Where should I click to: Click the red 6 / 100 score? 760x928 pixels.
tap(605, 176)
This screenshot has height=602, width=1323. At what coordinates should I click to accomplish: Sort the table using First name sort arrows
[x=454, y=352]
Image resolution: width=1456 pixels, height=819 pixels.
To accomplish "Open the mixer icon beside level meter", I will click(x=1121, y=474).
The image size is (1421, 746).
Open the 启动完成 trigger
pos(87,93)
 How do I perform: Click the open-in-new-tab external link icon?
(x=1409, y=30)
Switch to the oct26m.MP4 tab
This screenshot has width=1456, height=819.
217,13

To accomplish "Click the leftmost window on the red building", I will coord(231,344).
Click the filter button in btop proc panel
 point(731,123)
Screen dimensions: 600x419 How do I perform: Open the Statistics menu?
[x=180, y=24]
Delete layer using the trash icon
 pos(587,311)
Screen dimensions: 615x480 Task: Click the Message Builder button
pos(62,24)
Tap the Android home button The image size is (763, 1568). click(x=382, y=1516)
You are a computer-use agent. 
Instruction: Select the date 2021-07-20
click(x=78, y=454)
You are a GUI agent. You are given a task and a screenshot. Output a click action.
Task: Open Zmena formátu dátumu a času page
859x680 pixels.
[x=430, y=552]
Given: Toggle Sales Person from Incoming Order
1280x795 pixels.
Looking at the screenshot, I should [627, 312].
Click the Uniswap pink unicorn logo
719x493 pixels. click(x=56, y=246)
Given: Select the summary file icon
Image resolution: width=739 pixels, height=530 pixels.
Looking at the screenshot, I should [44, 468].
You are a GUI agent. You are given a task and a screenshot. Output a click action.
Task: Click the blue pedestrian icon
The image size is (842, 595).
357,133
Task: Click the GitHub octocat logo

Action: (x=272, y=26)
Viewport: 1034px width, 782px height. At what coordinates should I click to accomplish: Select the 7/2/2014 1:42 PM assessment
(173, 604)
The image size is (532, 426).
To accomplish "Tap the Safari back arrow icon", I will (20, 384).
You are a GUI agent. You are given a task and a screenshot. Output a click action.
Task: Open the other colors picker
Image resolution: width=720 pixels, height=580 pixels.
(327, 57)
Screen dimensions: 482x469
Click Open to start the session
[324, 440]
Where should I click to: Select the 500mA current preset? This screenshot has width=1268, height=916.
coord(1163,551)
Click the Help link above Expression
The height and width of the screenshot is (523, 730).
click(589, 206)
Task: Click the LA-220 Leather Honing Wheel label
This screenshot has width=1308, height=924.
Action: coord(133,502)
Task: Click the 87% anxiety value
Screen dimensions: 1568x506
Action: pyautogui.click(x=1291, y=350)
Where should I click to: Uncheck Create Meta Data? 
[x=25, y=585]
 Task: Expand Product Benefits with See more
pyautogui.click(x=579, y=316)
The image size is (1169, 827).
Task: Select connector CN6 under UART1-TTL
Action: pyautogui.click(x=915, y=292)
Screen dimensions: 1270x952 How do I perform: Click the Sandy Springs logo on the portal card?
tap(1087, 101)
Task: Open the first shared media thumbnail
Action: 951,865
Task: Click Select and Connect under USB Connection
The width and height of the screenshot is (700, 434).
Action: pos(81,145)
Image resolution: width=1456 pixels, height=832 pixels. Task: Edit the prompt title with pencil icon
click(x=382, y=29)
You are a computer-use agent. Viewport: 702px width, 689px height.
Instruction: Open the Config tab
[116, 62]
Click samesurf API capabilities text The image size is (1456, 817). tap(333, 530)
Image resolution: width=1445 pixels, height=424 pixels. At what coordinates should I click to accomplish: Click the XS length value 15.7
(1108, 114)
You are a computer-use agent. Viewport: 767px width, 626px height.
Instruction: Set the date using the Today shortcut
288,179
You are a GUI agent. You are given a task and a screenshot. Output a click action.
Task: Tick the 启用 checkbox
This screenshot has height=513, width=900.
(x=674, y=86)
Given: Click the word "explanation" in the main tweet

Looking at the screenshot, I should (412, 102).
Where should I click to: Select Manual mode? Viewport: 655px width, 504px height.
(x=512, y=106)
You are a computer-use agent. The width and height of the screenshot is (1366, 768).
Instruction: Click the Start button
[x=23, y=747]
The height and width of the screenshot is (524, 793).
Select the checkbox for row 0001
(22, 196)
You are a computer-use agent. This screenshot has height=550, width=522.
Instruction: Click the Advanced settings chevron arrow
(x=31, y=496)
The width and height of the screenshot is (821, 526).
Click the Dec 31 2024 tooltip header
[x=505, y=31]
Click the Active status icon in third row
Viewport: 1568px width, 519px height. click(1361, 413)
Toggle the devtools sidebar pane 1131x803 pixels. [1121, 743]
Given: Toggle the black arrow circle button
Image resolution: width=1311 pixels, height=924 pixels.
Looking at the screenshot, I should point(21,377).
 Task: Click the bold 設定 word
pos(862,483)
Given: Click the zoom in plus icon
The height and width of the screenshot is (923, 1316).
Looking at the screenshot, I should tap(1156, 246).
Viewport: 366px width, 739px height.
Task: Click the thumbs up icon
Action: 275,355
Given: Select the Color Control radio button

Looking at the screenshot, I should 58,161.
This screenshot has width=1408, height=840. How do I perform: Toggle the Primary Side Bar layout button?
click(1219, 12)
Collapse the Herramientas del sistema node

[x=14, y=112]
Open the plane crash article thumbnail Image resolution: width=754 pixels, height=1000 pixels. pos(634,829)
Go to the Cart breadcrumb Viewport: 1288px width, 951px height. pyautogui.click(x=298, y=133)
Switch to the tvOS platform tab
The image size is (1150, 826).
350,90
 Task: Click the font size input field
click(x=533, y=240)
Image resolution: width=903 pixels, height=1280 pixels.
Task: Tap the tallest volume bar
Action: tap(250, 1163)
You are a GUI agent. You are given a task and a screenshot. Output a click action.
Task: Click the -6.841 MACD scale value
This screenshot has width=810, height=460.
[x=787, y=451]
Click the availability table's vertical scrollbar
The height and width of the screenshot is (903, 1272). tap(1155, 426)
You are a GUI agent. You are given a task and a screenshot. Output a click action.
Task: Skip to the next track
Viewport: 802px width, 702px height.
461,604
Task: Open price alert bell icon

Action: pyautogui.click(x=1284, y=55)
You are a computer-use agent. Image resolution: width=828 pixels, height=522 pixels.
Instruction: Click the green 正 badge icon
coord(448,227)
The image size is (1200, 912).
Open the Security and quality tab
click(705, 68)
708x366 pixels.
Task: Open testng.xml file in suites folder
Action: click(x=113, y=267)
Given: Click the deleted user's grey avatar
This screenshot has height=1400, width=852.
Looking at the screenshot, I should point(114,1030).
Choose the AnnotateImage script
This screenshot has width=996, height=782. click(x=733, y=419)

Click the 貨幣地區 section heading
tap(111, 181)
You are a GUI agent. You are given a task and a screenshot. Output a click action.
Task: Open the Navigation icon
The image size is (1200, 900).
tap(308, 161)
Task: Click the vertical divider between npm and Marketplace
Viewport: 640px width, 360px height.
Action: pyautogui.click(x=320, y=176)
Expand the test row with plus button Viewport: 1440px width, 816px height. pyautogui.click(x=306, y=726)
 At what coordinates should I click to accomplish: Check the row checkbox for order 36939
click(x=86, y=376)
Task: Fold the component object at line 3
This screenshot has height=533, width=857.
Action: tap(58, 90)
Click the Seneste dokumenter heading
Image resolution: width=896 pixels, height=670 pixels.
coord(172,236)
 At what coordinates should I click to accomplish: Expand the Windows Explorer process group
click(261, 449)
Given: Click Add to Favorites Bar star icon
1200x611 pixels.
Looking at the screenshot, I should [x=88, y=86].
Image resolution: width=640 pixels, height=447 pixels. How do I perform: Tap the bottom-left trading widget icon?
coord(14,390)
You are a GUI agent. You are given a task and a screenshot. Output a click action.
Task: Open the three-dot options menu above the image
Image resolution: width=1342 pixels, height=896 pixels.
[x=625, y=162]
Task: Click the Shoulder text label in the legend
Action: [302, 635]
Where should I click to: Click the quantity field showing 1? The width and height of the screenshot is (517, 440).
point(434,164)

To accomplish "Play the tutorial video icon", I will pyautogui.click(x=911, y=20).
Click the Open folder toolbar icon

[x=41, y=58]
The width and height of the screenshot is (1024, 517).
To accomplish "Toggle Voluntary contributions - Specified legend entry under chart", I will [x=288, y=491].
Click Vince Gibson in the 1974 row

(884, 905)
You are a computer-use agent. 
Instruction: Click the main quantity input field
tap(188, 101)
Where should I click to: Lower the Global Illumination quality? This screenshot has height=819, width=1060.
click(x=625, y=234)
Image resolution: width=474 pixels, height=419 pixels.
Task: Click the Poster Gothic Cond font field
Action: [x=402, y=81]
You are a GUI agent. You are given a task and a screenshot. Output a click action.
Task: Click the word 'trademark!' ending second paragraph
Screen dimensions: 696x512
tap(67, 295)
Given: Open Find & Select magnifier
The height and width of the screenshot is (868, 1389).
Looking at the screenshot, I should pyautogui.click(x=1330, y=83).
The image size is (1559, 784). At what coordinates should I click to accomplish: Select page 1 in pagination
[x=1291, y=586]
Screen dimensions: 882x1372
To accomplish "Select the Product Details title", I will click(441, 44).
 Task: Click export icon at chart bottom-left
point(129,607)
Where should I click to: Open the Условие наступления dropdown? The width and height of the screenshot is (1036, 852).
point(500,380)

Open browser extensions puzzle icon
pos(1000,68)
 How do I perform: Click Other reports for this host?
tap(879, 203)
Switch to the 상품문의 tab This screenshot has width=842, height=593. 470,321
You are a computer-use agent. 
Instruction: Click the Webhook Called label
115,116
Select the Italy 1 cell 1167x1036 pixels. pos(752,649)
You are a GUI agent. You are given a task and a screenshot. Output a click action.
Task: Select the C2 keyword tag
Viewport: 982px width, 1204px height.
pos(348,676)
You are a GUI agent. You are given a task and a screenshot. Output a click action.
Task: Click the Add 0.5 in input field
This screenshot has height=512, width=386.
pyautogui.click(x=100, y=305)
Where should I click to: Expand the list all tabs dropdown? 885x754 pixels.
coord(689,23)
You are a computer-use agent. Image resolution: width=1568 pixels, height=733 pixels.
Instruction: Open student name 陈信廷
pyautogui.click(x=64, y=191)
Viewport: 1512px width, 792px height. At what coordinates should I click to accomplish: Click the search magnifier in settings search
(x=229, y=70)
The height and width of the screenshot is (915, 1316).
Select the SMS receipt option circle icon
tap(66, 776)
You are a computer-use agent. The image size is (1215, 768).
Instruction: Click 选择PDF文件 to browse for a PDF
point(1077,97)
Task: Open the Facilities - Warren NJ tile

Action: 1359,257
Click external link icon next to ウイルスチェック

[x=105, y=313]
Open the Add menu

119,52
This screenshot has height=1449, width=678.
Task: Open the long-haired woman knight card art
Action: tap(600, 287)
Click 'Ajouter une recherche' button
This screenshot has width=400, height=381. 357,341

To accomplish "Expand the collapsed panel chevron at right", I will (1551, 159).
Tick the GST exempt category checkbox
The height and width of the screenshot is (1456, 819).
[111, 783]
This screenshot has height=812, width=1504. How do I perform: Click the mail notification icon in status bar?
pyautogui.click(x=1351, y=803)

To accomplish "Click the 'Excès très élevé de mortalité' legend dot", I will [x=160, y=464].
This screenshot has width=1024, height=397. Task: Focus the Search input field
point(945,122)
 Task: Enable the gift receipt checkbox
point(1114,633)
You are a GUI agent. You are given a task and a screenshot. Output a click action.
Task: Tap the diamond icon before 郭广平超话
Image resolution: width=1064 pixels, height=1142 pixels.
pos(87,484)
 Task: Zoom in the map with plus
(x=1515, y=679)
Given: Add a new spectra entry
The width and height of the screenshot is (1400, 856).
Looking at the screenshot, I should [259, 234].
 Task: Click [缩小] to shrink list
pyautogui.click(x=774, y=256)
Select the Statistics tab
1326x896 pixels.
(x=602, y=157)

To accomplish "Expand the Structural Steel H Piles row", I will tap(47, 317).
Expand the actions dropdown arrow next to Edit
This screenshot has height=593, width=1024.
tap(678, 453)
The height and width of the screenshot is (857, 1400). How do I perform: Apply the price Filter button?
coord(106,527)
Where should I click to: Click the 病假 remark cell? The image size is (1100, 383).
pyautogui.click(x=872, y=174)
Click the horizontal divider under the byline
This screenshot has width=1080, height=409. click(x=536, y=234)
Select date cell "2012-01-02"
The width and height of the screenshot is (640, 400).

(What the task requires): Only the lines from the one containing "Given: Add a new spectra entry" through the final line above should be duplicated, exactly as they stand.

(Result of the exercise):
Given: Add a new spectra entry
The width and height of the screenshot is (1400, 856).
Looking at the screenshot, I should [259, 234].
 Task: Click [缩小] to shrink list
pyautogui.click(x=774, y=256)
Select the Statistics tab
1326x896 pixels.
(x=602, y=157)

To accomplish "Expand the Structural Steel H Piles row", I will tap(47, 317).
Expand the actions dropdown arrow next to Edit
This screenshot has height=593, width=1024.
tap(678, 453)
The height and width of the screenshot is (857, 1400). How do I perform: Apply the price Filter button?
coord(106,527)
Where should I click to: Click the 病假 remark cell? The image size is (1100, 383).
pyautogui.click(x=872, y=174)
Click the horizontal divider under the byline
This screenshot has width=1080, height=409. click(x=536, y=234)
Select date cell "2012-01-02"
The width and height of the screenshot is (640, 400).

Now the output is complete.